→ Estratto:
......
Mica sempre, purtroppo a volte mi tocca lavorare ...

Riepilogando: hai sitemato il file /etc/conf.d/net ?

----------

## kattivo

No nada il kernel non mi parte piu  :Sad:  ho provato a modificarlo a ricompilarlo..la rete non vuole saperne di entrare in gioco. che disperazione

----------

## Kernel78

 *kattivo wrote:*   

> No nada il kernel non mi parte piu  ho provato a modificarlo a ricompilarlo..la rete non vuole saperne di entrare in gioco. che disperazione

 

Non parte più il kernel o non parte più la rete ?

Se il problema è la rete inizia a correggere il file /etc/init.d/net

----------

## kattivo

Non parte piu il kernel. al caricamento mi dice che non riesce a riconoscere il simbolo nel kernel del module e1000 cioè quello della rete..

----------

## Kernel78

... e suppongo che tu non ti sia tenuto la vecchia (e funzionante) versione ...

Ti tocca fare il boot da live cd e ricompilare il kernel, vedi se riesci a recuperare il vecchio config per avere almeno un kernel di backup in casi come questo.
......
→ Dati grezzi:
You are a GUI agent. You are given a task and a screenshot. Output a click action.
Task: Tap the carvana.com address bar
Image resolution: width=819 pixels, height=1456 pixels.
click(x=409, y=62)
......
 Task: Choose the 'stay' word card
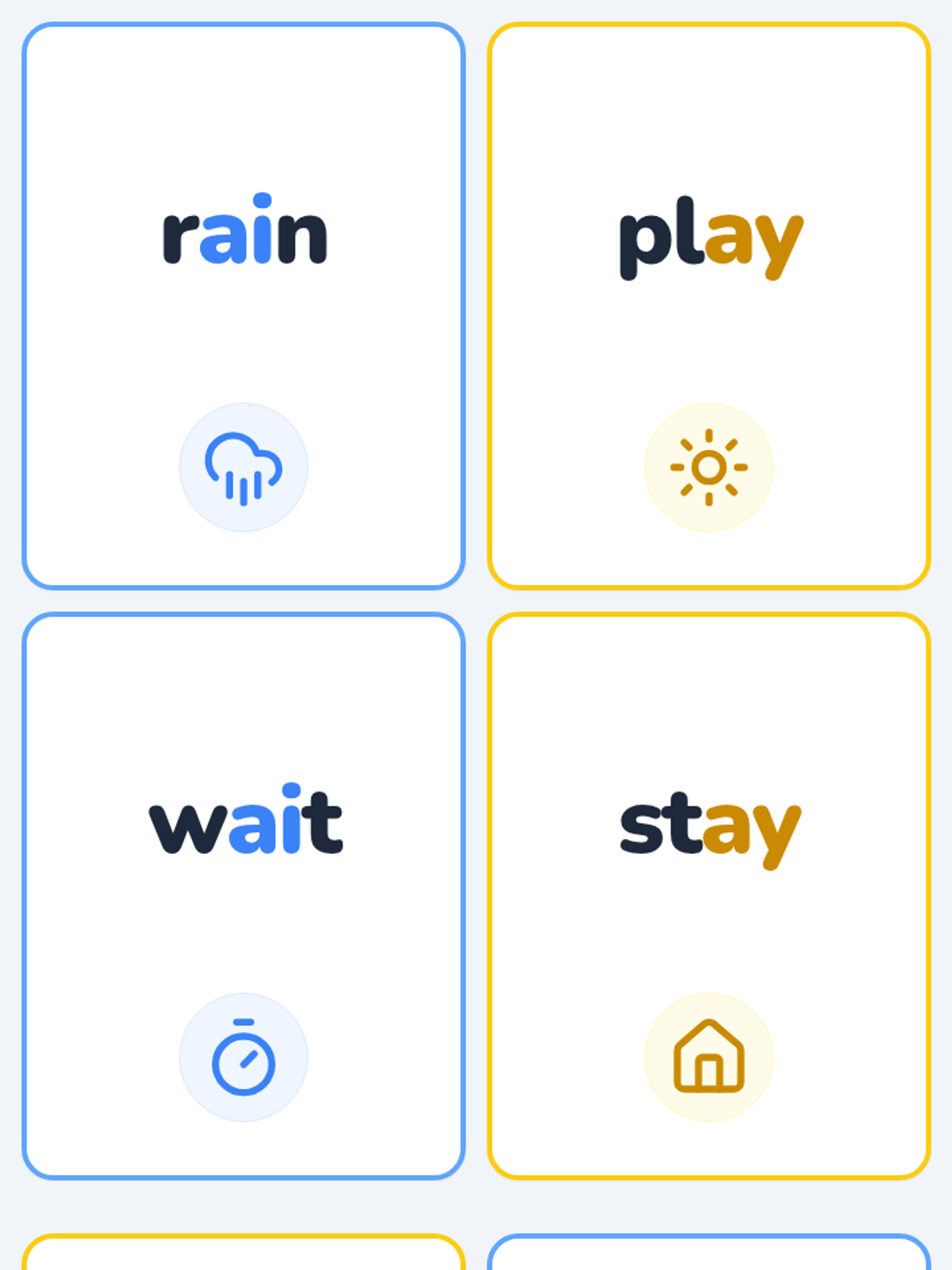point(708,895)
......
→ Consegne:
1 – Nella discussione sul kernel che non si avvia, quale modulo il sistema non riesce a riconoscere durante il caricamento?
2 – Prosegui la discussione sul kernel che non si avvia, scrivendo i messaggi successivi all'ultimo riportato.

→ Soluzioni:
1 – Il modulo e1000, cioè quello della rete.

2 –
Una volta che riesci ad avere di nuovo accesso alla macchina riparliamo di configurazione.

----------

## makoomba

hai copiato il nuovo kernel in boot e/o aggiornato il bootloader ?

----------

## kattivo

Si Certo adesso ne ho provato a fare un'altro. e smebra andare meglio pero' mi dice al caricamento della rete

Eth0 not exist! 

e non me la carica.

se entro e carico manualmente il modulo e1000. me lo carica, mi vede la scheda di rete, ma non funziona

----------

## Kernel78

Ok, prova a compilare il supporto per quella scheda nel kernel e non come modulo.

Il fatto che la scheda non funzioni è probabilmente dato da un errata configurazione...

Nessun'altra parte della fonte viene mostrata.